Say you’ve been sent to planet Earth, emissary of a wise and beneficent post-human people. Your mission: to solve the old race problem that causes earth-lings so much misery. Your base of operations: the heart of the Imperium, twenty-first-century America. Your weapon: black technopoetics, a disruptor set to “stun.” You’d be following the secret agenda Louis Chude-Sokei advances in The Sound of Culture: Diaspora and Black Technopoetics. I say secret because this agenda doesn’t appear with complete clarity until near the book’s end. But Chude-Sokei wants to change the way race works both to differentiate black people from the norm of the (white) Human and justify their subjection to it. He pursues this mission, unexpectedly and with flashes of brilliance, by using the science fiction to challenge cultural stereotypes by way of the future they presume. “To combine race,” he writes, “with a futurism is to subject blackness to the vagaries of temporal transformation” (207). Chude-Sokei wants a blackness open to continuing transformation: “necessarily mutable, contingent, and therefore subject to going beyond itself ” (198). A fantasy?

Only fantasy can tell. Science fiction (generically allied to fantasy, as the shelves of brick-and-mortar bookstores attest) builds futures out of the detritus of contemporary dreams. Chude-Sokei shows how deeply such dreams come stained by histories of racial subjection and colonialism in the West. It’s a gorgeous, sobering insight: science fiction, the escapist pabulum of white geeks, has been about race all along. Chude-Sokei can make it because he approaches science fiction in broadly cultural rather than textual terms as a displaced allegory of social relations that provides an armature for dreaming the future. For him the fundamental feature of the genre, the one that places race front and center, is its obsession with technology, or more colloquially, machines. This emphasis allies science fiction with Italian futurism, a contemporaneous modernism whose celebration of machine aesthetics served an obvious ethnic chauvinism. Here’s the “tell” Chude-Sokei observes and interprets: machines in science fiction mediate social relations between whites and blacks.

To sustain this claim, he works back about a century to document an abiding cultural association between blacks and machines. It isn’t simply that as enslaved labor, transported Africans resembled the machines that would eventually replace them.

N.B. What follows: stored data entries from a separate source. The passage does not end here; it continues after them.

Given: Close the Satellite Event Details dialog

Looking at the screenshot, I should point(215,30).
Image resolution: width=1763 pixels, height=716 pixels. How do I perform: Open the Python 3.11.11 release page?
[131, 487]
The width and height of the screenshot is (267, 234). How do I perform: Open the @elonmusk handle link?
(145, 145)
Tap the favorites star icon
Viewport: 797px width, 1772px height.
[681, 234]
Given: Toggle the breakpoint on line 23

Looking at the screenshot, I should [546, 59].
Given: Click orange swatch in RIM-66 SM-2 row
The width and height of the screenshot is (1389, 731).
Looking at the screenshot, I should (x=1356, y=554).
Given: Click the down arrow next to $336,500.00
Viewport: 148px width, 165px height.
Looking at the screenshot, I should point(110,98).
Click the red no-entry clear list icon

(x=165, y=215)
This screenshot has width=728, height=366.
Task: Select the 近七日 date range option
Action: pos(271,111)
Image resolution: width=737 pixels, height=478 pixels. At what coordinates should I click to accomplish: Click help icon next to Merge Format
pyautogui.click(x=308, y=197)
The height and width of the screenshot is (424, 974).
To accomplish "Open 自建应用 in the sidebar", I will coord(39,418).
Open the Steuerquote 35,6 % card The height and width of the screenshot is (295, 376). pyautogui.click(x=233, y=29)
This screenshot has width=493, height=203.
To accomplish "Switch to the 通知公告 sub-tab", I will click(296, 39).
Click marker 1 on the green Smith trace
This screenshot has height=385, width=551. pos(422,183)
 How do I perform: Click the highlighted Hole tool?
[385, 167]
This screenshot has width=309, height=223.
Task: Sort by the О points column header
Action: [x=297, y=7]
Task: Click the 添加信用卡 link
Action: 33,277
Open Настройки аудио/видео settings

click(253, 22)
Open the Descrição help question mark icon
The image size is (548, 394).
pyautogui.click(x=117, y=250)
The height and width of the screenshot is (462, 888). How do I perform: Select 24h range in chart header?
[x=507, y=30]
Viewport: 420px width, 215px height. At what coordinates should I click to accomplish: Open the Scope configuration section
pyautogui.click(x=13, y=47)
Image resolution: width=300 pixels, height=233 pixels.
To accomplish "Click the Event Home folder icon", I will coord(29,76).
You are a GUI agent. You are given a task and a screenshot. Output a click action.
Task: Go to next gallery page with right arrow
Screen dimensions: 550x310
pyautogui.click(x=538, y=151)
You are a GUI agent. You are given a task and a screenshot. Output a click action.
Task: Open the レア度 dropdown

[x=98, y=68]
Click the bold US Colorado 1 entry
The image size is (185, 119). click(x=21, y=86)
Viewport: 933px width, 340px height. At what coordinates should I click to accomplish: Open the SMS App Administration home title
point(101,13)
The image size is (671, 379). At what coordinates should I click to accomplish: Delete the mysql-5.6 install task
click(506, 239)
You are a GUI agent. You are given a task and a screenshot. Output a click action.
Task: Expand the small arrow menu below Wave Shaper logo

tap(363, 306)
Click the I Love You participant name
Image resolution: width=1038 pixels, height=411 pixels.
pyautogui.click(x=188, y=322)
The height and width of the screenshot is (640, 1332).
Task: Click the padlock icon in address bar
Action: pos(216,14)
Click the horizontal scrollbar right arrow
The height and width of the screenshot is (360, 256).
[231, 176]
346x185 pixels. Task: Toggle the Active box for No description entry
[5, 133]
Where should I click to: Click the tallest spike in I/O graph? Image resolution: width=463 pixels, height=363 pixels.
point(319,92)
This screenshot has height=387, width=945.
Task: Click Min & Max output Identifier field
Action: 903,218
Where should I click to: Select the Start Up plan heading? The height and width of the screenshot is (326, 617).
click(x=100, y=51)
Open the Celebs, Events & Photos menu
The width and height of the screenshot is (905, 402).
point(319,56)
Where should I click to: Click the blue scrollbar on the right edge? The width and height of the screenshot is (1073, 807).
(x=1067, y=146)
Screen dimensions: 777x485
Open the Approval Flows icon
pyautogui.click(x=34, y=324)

Chude-Sokei establishes that, culturally speaking, blacks could pass for machines—and vice versa. Minstrelsy opens up this possibility by staging blackface performance as the liminal and empty other to the Human in a way that mimes the otherness of machines. A black automaton would clinch the point. Chude-Sokei finds one in the strange history of Joice Heth, the allegedly 161-year-old “mammy” of George Washington whom P. T. Barnum purchased in 1835 for public display, launching his spectacular career. Heth’s extreme age, her rigidity and blindness, made it hard to distinguish her from an automaton—source of her initial public renown. Barnum later heightened Heth’s uncanny appeal by billing her as an [End Page 76] automaton passing for human: a black machine. It would be hard to invent a more powerful instance of the assimilation of machines and blacks, a cultural fantasy that finds fulfillment in 1930 with the Westinghouse Electric Corporation’s design and manufacture of Mr. Rastus Robot, the Mechanical Negro.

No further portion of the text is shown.